Wiga’xa̱n’s ‘wi’la yaḵ̕a̱nt̕ala sa̱n’s yaḵ̕a̱ndas (Let us all speak our language!)

Much depends on practicalities that may seem quotidian: access to reliable internet, devices and tools, technical proficiency and comfort with new technologies. It has been crucial for funding agencies such as First Peoples’ Cultural Council to understand and permit reallocation of funding to meet new needs such as purchasing devices for Elders and facilitating connectivity. However, the pandemic has shone a spotlight on a persistent digital divide in Canada, and highlights a need for internet access to be treated as a fundamental utility and basic right, like power and potable water.

By limiting safe options for language learning, the pandemic forced language programs to move learning online and outdoors. As a result, teachers, learners, and speakers increased their fluency in the tools, technologies, and strategies that can facilitate and strengthen language use and nurture relationships through remote communication. Several of the Kwak’wala and Bak’wa̱mk’ala language workers I know have expressed appreciation for the ways the pandemic prompted them draw on their community’s existing resilience to innovate creative strategies for continuing their work.

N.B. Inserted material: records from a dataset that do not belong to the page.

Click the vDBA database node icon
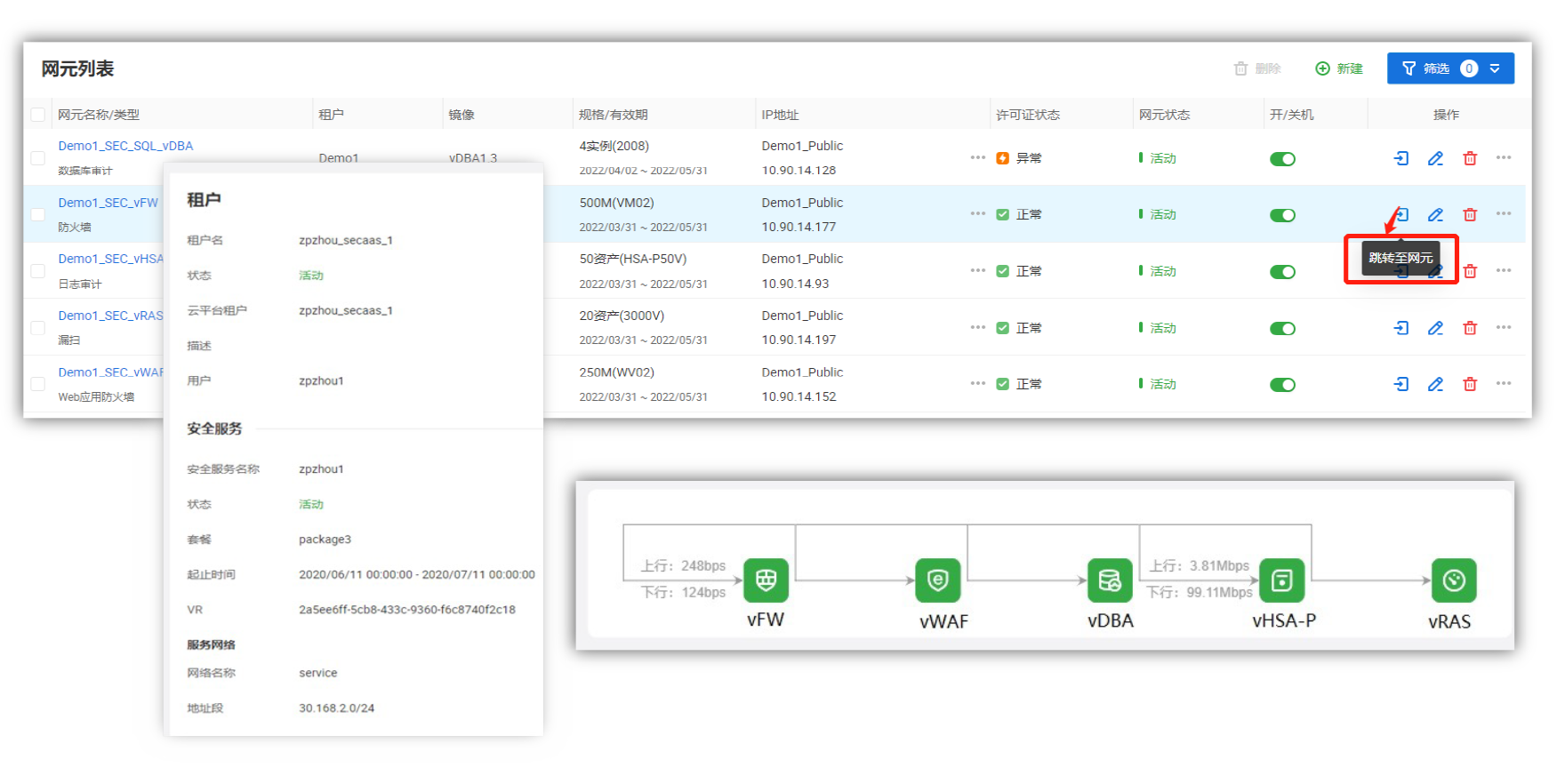pos(1110,580)
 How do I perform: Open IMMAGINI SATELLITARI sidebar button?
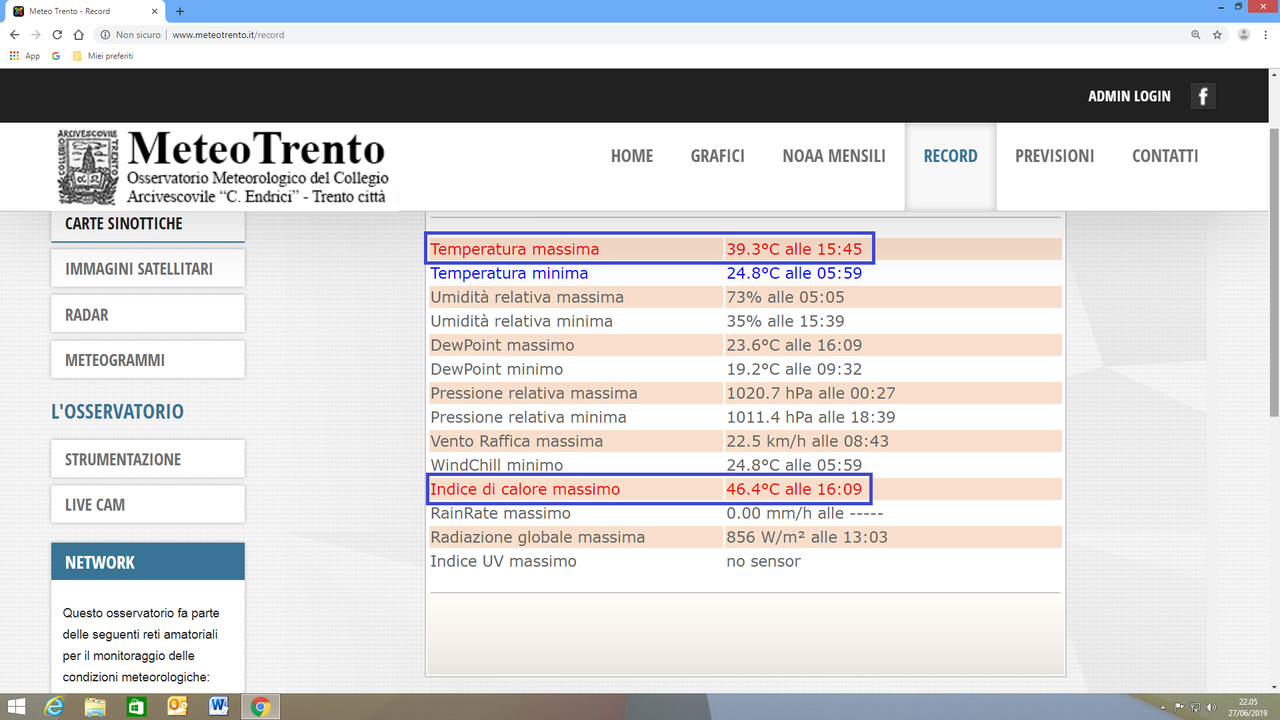148,269
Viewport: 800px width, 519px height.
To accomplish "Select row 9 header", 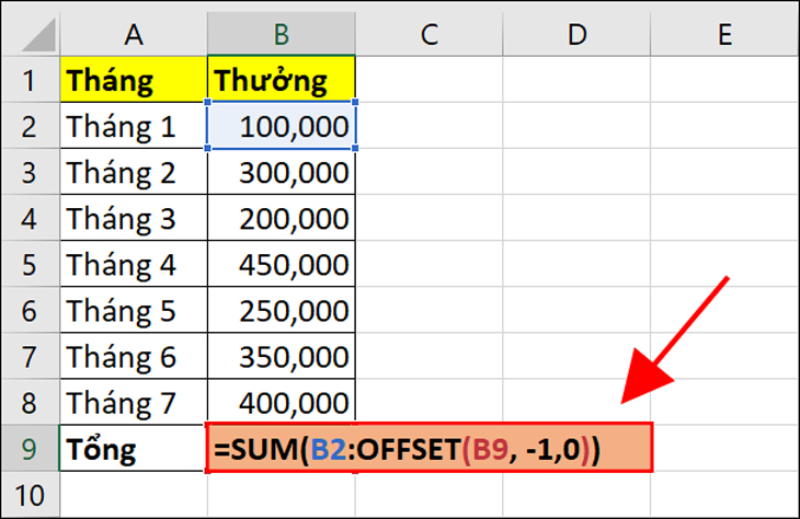I will click(x=28, y=450).
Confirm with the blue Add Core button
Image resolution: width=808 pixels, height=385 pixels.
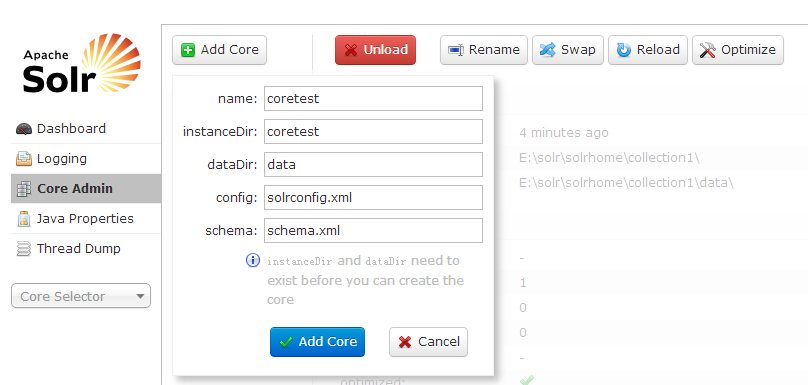coord(317,342)
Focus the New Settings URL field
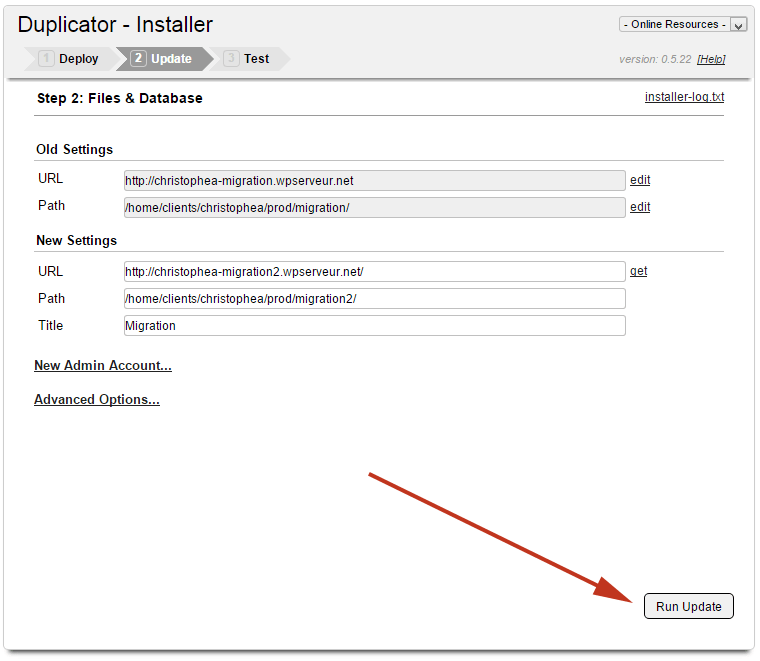Image resolution: width=760 pixels, height=661 pixels. pos(374,272)
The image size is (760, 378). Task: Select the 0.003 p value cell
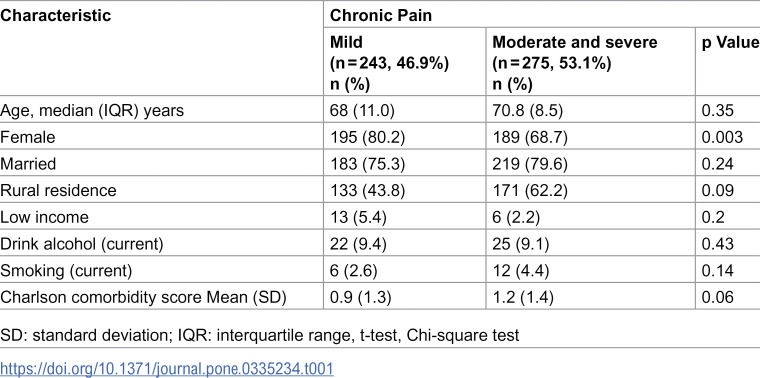click(722, 137)
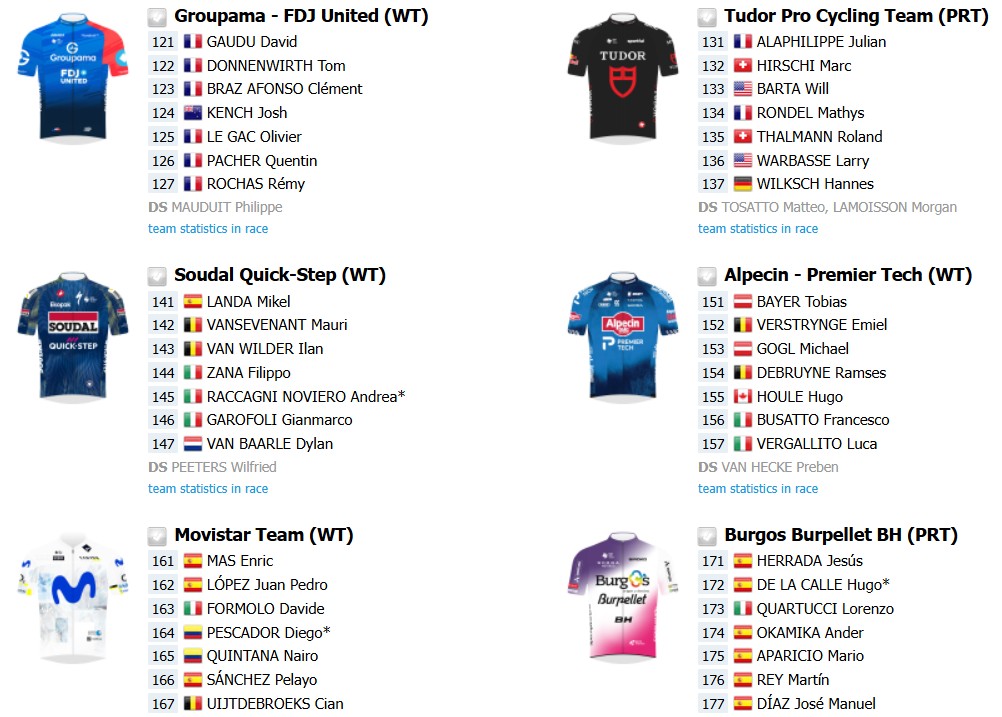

And yet, while Indigenous language revitalization programs have expanded toolkits and capacities, communities grieve the losses of this past year, especially their beloved kin and the joy of shared physical presence. Several Kwakwa̱ka̱'wakw communities await a vaccination plan and language teachers and learners urgently hope for the day when they can safely visit with Elders in person and press ‘record’. The work of language revitalization asks community learners and teachers for a daily commitment to incremental, iterative progress, even as they are sustained by the thread of connection to past and future. For non-Indigenous Canadians, these languages, their vital importance, and the connection to territory, may seem remote. I suggest finding out about the Indigenous languages which belong to the places where you live. Look for Indigenous names for the places you know best. See if you learn how to say a greeting. If there is a revitalization program, perhaps you can contribute towards their work. Wherever you are, you can acknowledge the living languages, the lands they come from, and the stewards who carry their languages forward for future generations.